### WHAT IS ASKED
Rewrite the records below, replacing "Viewport" with "Window" and leaving everything else unchanged. Omit the pictures from your answer.

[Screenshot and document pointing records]

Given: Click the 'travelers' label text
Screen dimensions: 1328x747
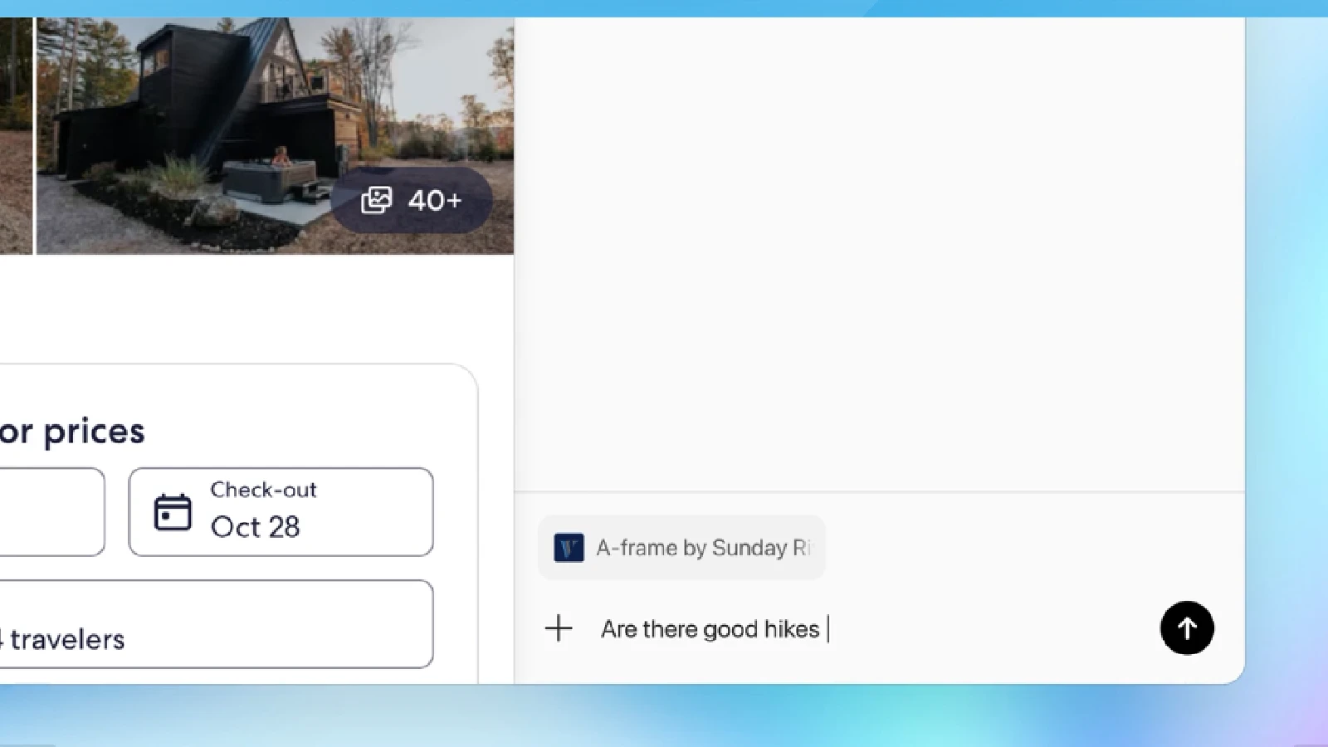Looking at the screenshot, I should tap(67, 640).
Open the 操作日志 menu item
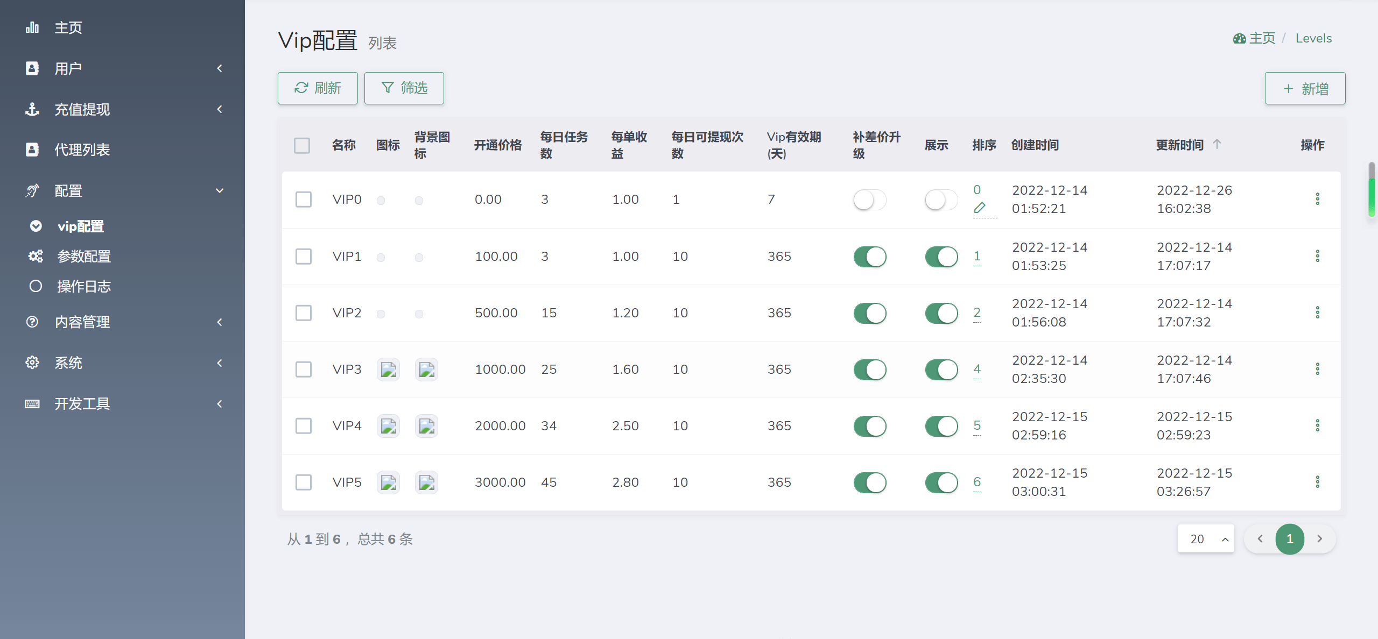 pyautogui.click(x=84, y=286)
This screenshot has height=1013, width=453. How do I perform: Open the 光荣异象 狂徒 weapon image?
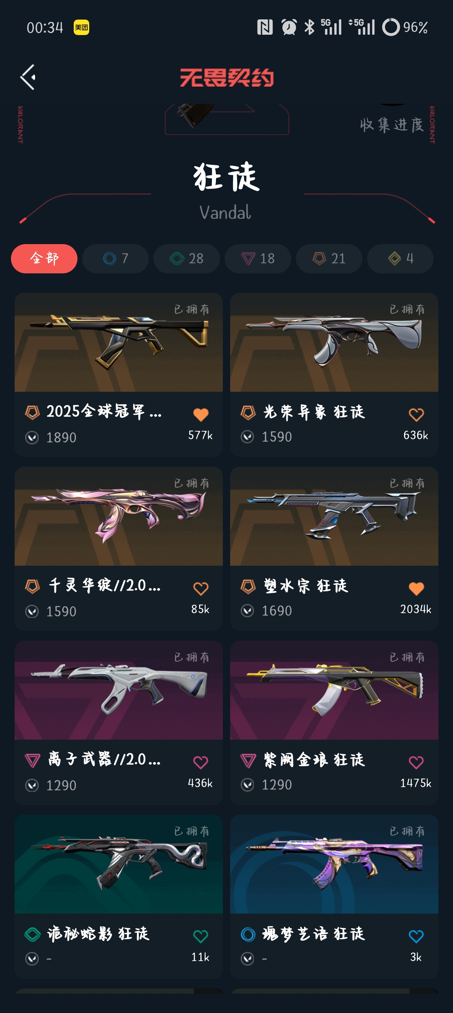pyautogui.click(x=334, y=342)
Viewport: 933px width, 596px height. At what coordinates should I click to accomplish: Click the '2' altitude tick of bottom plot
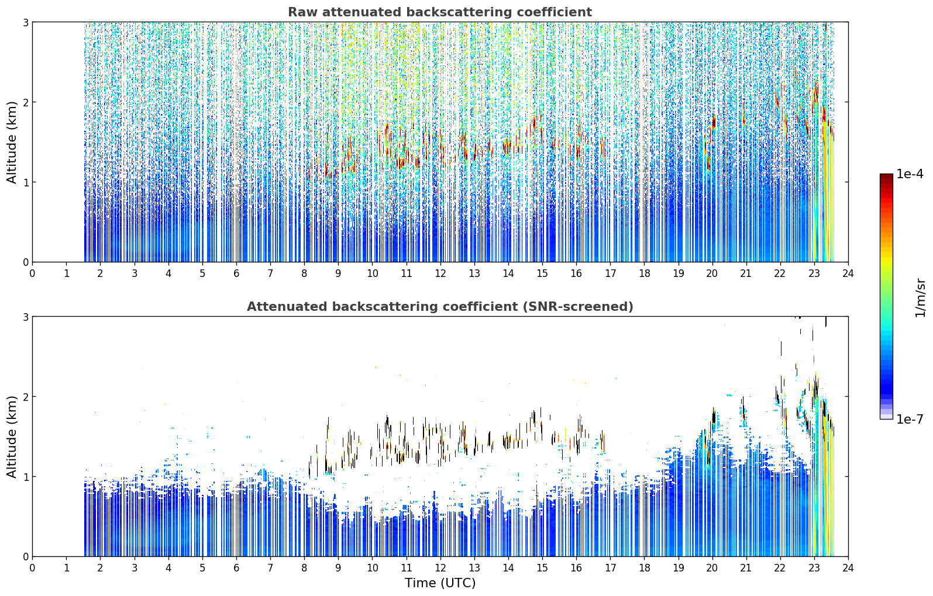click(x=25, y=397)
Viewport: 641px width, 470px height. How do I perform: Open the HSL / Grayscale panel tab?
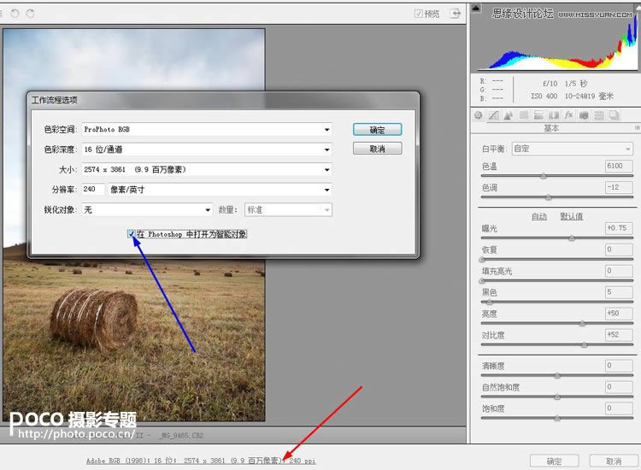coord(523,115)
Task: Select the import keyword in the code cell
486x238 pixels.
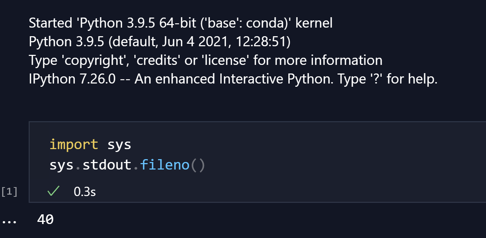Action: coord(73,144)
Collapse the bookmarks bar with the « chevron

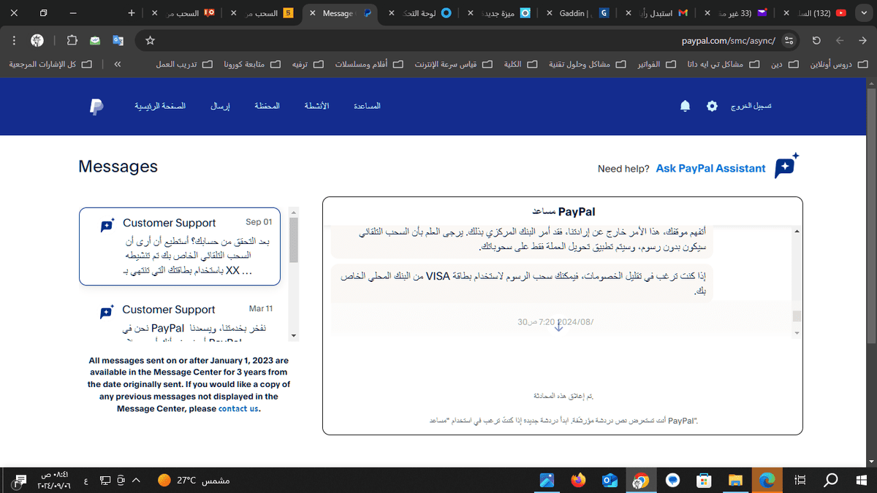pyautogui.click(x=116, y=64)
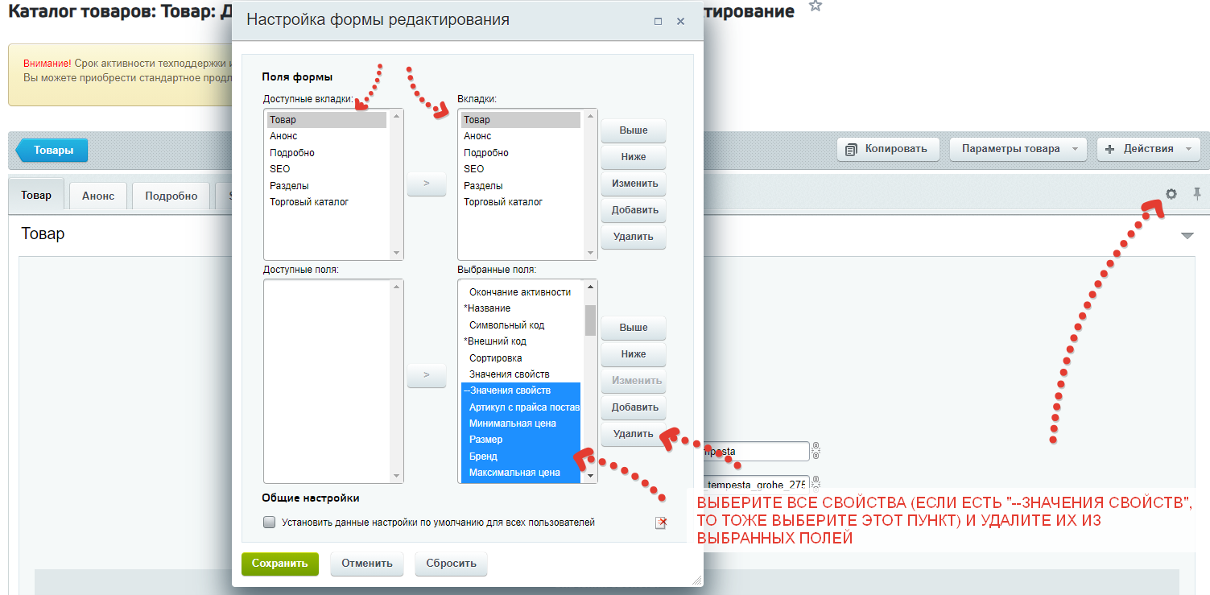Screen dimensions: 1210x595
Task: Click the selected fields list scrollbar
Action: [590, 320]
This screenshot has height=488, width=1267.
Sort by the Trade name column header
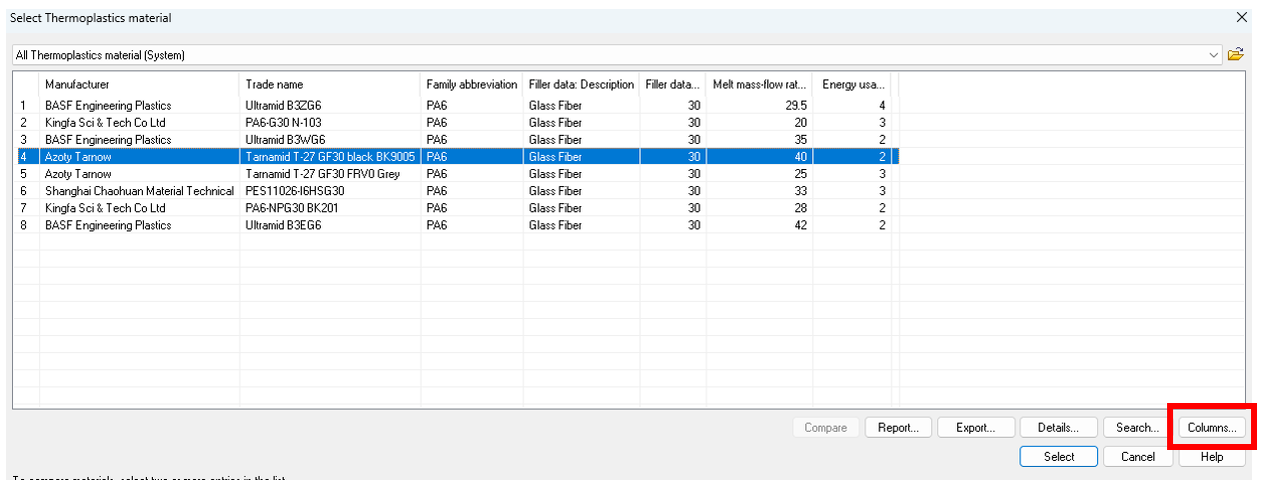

### OUTPUT OF THE EXERCISE
Given: Click the 'travelers' label text
Screen dimensions: 1328x747
Looking at the screenshot, I should tap(67, 640).
Open the 操作日志 menu item
 pyautogui.click(x=84, y=286)
This screenshot has height=1013, width=453. How do I perform: Open the 光荣异象 狂徒 weapon image?
pyautogui.click(x=334, y=342)
Window: 933px width, 596px height. At what coordinates should I click to accomplish: Click the '2' altitude tick of bottom plot
click(x=25, y=397)
Window: 641px width, 470px height. How do I perform: Open the HSL / Grayscale panel tab?
coord(523,115)
Task: Select the import keyword in the code cell
486x238 pixels.
Action: coord(73,144)
Collapse the bookmarks bar with the « chevron

pyautogui.click(x=116, y=64)
Screen dimensions: 1210x595
Task: Click the selected fields list scrollbar
Action: [590, 320]
This screenshot has height=488, width=1267.
Sort by the Trade name column header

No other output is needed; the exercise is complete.